Video Card: SAPPHIRE Radeon HD 6850 @ $179.99
http://www.newegg.com/Product/Produc...-908-_-Product


Ram: Mushkin Ridgeback 4GB (2 x 2GB) DDR3 1600 @ $119.99
http://www.newegg.com/Product/Produc...82E16820226123


Case: Antec 300 Mid Tower ATX spec @ $59.99
http://www.newegg.com/Product/Produc...-042-_-Product


Power Supply: Corsair 750-TX @ $109.99
http://www.newegg.com/Product/Produc...rsair 750-TX


DVD Rom Drive: LG Black 24X DVD & CD Burner @ $19.99
http://www.newegg.com/Product/Produc...82E16827136177


CPU Cooler: Cooler Master Hyper N520 @ $39.99
http://www.newegg.com/Product/Produc...20Hyper N520


Hard Drive: Western Digital Caviar Black 1TB 32MB Cache @ $89.99
http://www.newegg.com/Product/Produc...82E16822136284


Subtotal: $1081.91


----------



## Tyree (May 10, 2009)

I don't see where you could do much improving.


----------



## IamJoe (Oct 18, 2008)

Are there any graphics cards i could upgrade to?


----------



## Tyree (May 10, 2009)

You can spend more on a GPU but I don't think you find one any more capable.
It should chew up any game out there.


----------



## IamJoe (Oct 18, 2008)

Ok, thanks a lot for your input Tyree. I think i will keep the extra cash for something else then. Oh i I forgot to mention I will be running this on Windows 7 64bit. There won't be any hardware issues with that right? I've also read some feeback saying that the Intel Core i7-860 Lynnfield 2.8GHz Heatsink isn't so good.

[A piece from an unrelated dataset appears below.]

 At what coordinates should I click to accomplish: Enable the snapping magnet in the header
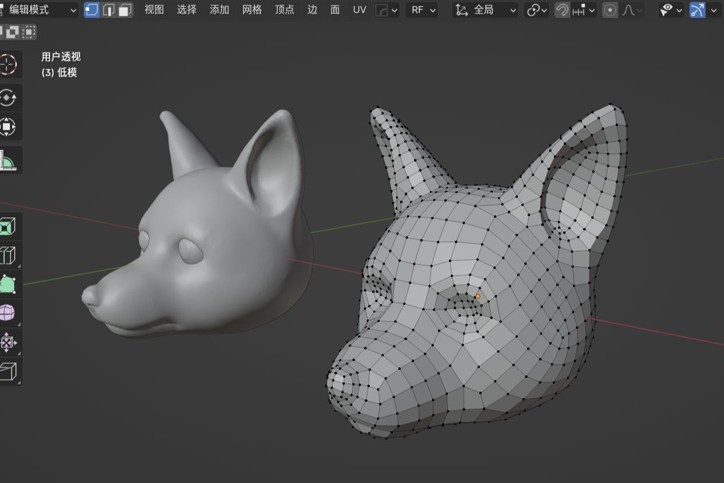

Should i replace it with another Heatsink? Or do you think the default one is good enough?


----------



## Tyree (May 10, 2009)

64Bit will be no problem.
OEM heatsink/fans are fine for normal use but the build, as listed, includes a Cooler Master Hyper N520.


----------



## 1 g0t 0wn3d (Jan 31, 2007)

The only thing i could think of is you could go one step up on the video card its about $70 more but the one you have is fine it is just better. http://www.newegg.com/Product/Product.aspx?Item=N82E16814131373&cm_re=6870-_-14-131-373-_-Product


----------



## linderman (May 20, 2005)

ati 6870 is about the only tweak that might interest me ?


----------



## IamJoe (Oct 18, 2008)

Hello TechSupport,

I know I've made this thread a while ago but I haven't gotten time to finally make a purchase today and I noticed that the MB and the Ram are both out of stock and anyone direct me to another trustworthy site where I can purchase them or an alternate piece that is compatible but not worse then the 2 on the list? Thank you


----------



## hhnq04 (Mar 19, 2008)

If you want the same items, you can look somewhere like MWave, NCIXUS, TigerDirect, one of them might have the items in stock.


----------



## linderman (May 20, 2005)

zipzoomfly & ebay also


----------



## IamJoe (Oct 18, 2008)

Thank you for your input guys Ive found the MB on NCIXUS, but for the Ram can I use any DDR3 1600 such as:

http://www.newegg.com/Product/Produ...145258&cm_re=DDR3_1600-_-20-145-258-_-Product


----------



## Tyree (May 10, 2009)

Personally, I would use 1333 with that Mobo and you will want a Dual Channel (2X2GB) set. The Tri channel sets (3X2GB) are for Tri channel Mobos.


----------



## IamJoe (Oct 18, 2008)

Would this be a better choice then?

http://www.newegg.com/Product/Produ...231275&cm_re=DDR3_1333-_-20-231-275-_-Product


----------



## hhnq04 (Mar 19, 2008)

Yes that looks good. Nice price too ^ ^


----------



## IamJoe (Oct 18, 2008)

Thanks again for the input everyone, I have purchased everything except for the MB and the Processor which Newegg is out of stock of.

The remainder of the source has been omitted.